State Senator Cecilia Tkaczyk’s legislation to strengthen the State’s community-based mental health services has been reported from the Senate Committee on Mental Health and Developmental Disabilities.
Senator Tkaczyk last year introduced the “Communities of Excellence Mental Health Reinvestment Act,” which would take money saved from consolidation of the State’s psychiatric hospital system and use it to ensure that our community-based services are appropriately funded.
Similar legislation was introduced this year by Senator David Carlucci, Chairman of the Committee on Mental Health and Developmental Disabilities, together with Senator Tkaczyk, Ranking Democratic member on the committee, and Senator Thomas Libous, the former chair of the committee.
Senator Tkaczyk said, “As the Office of Mental Health moves to close unused or under-utilized bricks and mortar psychiatric hospital facilities, it is critical that we take at least a portion of the savings and reinvest it into mental health services. This will allow us to reach people in the communities where they live, and take advantage of more effective -- and less-costly -- community-based mental health services.”
Senator Tkaczyk’s measure was widely supported by mental health experts and advocates, and was introduced in the Assembly by Assemblywoman Aileen Gunther, chair of the Assembly Mental Health Committee.

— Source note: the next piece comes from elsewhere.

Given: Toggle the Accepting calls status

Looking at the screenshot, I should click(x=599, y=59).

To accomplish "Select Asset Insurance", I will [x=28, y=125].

Gunther has also introduced the new Carlucci/Tkaczyk/Libous measure in the Assembly.
The legislation is meant to complement the NYS Office of Mental Health’s proposed “Regional Centers of Excellence,” which will greatly reduce the number of psychiatric centers. Their measure would ensure the transition to regional hospital centers is accompanied by an appropriate plan, with proper funding, to provide the necessary community-based services.
Deinstitutionalization began in the NYS psychiatric hospital system in the early 1960s. At the time, there were 90,000 people making up the in-patient psychiatric hospital system in our state.
By 1978, the inpatient population had been reduced to just 30,000.
However, community-based services were not developed, and funding did not follow the 60,000 or so patients from the hospital into the community to meet their needs. Another 15 years passed, and another 12,000 to 15,000 people returned to the community before the Legislature acted.
In 1993, New York enacted the Community Mental Health Reinvestment Act, which was the most significant reform in the state's mental health care system in decades. It has been acclaimed by mental health advocates, recipients, employees, providers, and administrators alike.
The basic principle behind this landmark legislation is that savings realized from closing and downsizing state facilities were to be reinvested into building and maintaining community-based services.
Unfortunately, there has been a reduced commitment to Reinvestment in at least ten of the 20 years since passage of the Act, including 2002, when Governor Pataki vetoed the bill extending Reinvestment and all funds associated with those savings. In all, hundreds of millions of dollars have been lost from community-based services through “notwithstanding language” which allowed the money saved to be swept into the general fund, and diverted from mental health services.